Development of a Frictional Mechanical Metamaterial for Repeatable Energy Dissipation

Abstract

Frictional mechanical metamaterials are a class of metamaterials engineered to dissipate energy through internal friction when subjected to external forces. Unlike conventional metamaterials that rely on plastic deformation or viscoelastic materials for energy absorption, frictional mechanical metamaterials can exhibit viscoelastic-like behaviour even when composed of purely elastic materials. This unique property is governed by the internal structure of the unit cell and the contact surface topography, which influence the frictional interactions within the metamaterial. Despite their potential for applications in energy dissipation and impact mitigation, the optimal architectures and scaling laws governing their performance remain underdeveloped. Similarly, the role of frictional metasurfaces—planar structures that leverage artificial surface designs to enhance frictional interactions—has not been systematically explored in the context of energy dissipation.

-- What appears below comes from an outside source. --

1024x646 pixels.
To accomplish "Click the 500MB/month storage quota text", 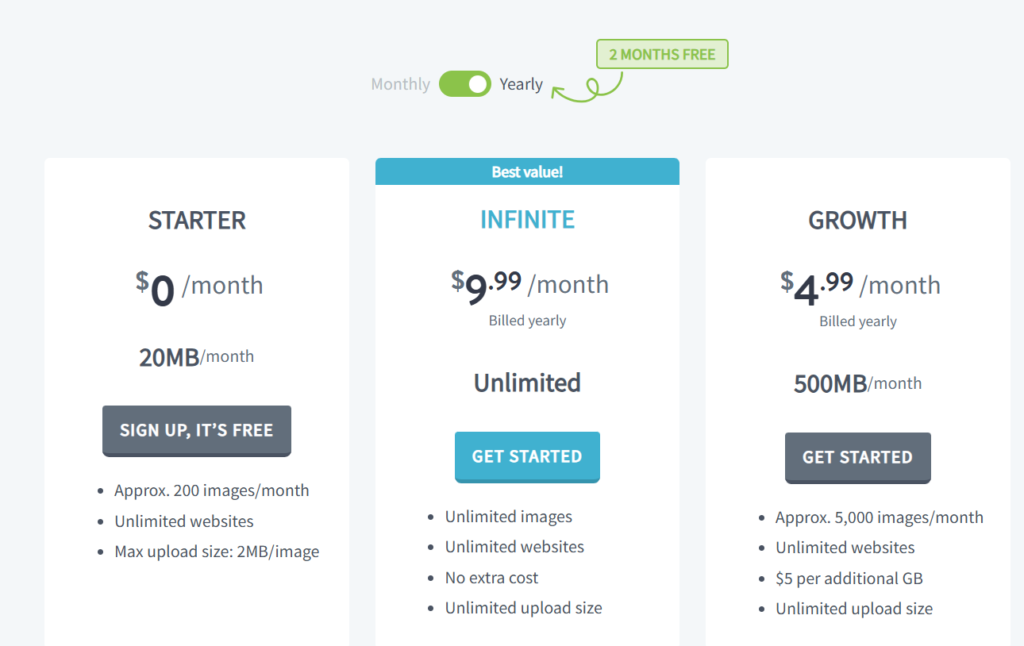I will (x=857, y=383).
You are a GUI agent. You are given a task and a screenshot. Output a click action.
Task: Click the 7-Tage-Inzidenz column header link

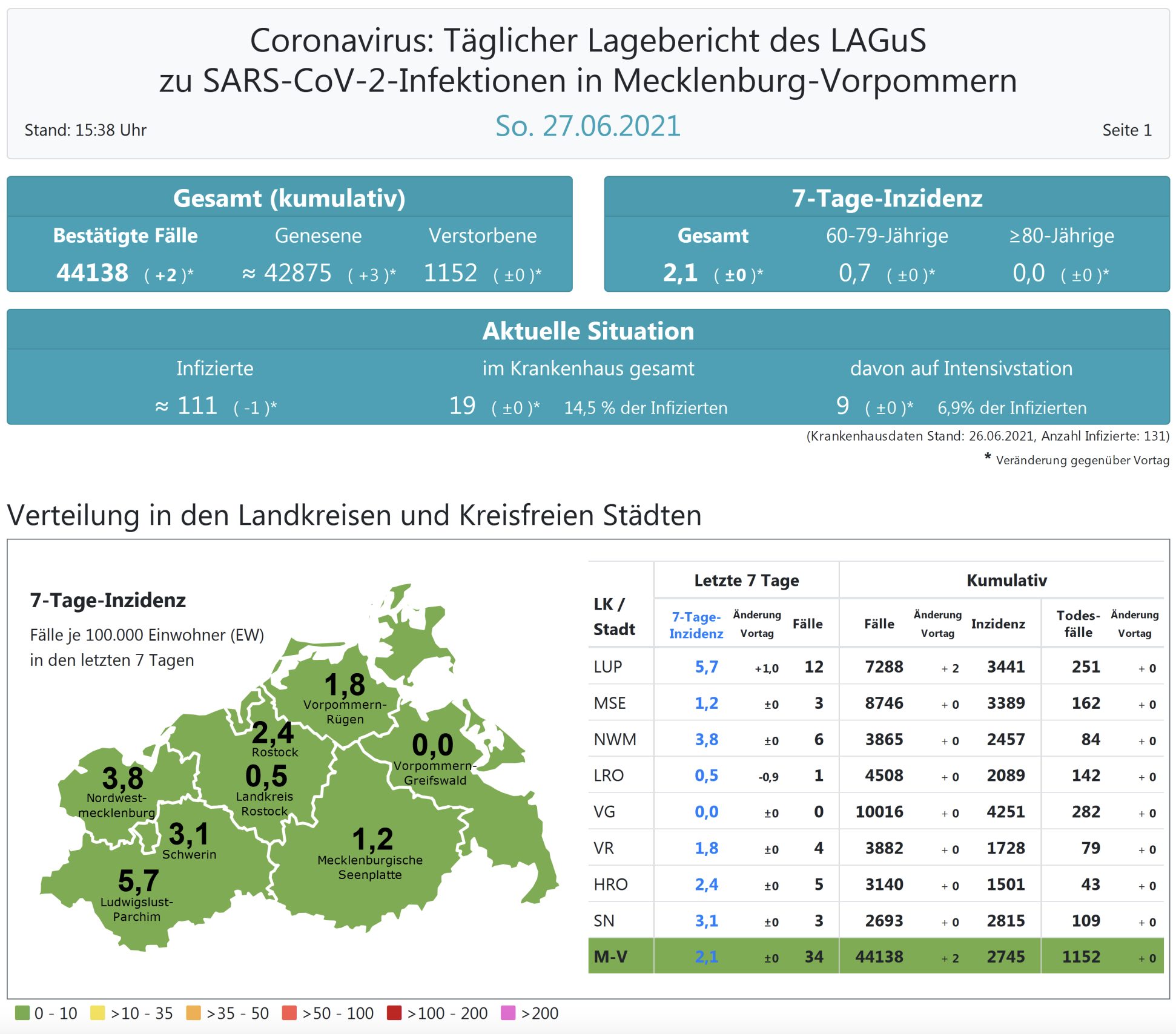696,625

This research addresses these gaps by developing novel frictional mechanical metamaterials and metasurfaces designed to maximise repeatable energy dissipation per unit volume. A comprehensive approach combining finite element (FE) simulations, theoretical modelling, and experimental validation was employed to investigate the mechanical behaviour of these metamaterials. Through iterative design and analysis, a pinwheel-based internal structure was introduced to optimise the contact area and enhance energy dissipation while maintaining a compact unit cell volume. Additionally, metasurface designs incorporating right-angled isosceles triangles, rectangles, and semi-elliptical patterns were explored to assess their impact on peak force and energy dissipation efficiency.

Experimental validation was conducted using materials with both linear and nonlinear mechanical properties. For TPU 95A, a hyperelastic and viscoelastic polymer, a refined simulation approach was developed to capture its complex mechanical response. Theoretical models were modified to incorporate internal damping elements, ensuring better alignment with experimental results. These studies demonstrated that strategic modifications to internal structure geometry, contact surface topography, and material selection could significantly enhance energy dissipation performance.

The findings of this research contribute to the fundamental understanding of frictional metamaterials and metasurfaces, offering new design principles for optimising their mechanical performance. The proposed architectures have broad applicability in various industries, including high-performance braking systems, aerospace vibration damping, protective gear such as reusable helmets, and earthquake-resistant structural elements. By bridging the gap between theoretical design, numerical modelling, and experimental validation, this study lays the groundwork for future advancements in frictional mechanical metamaterials and their real-world implementation.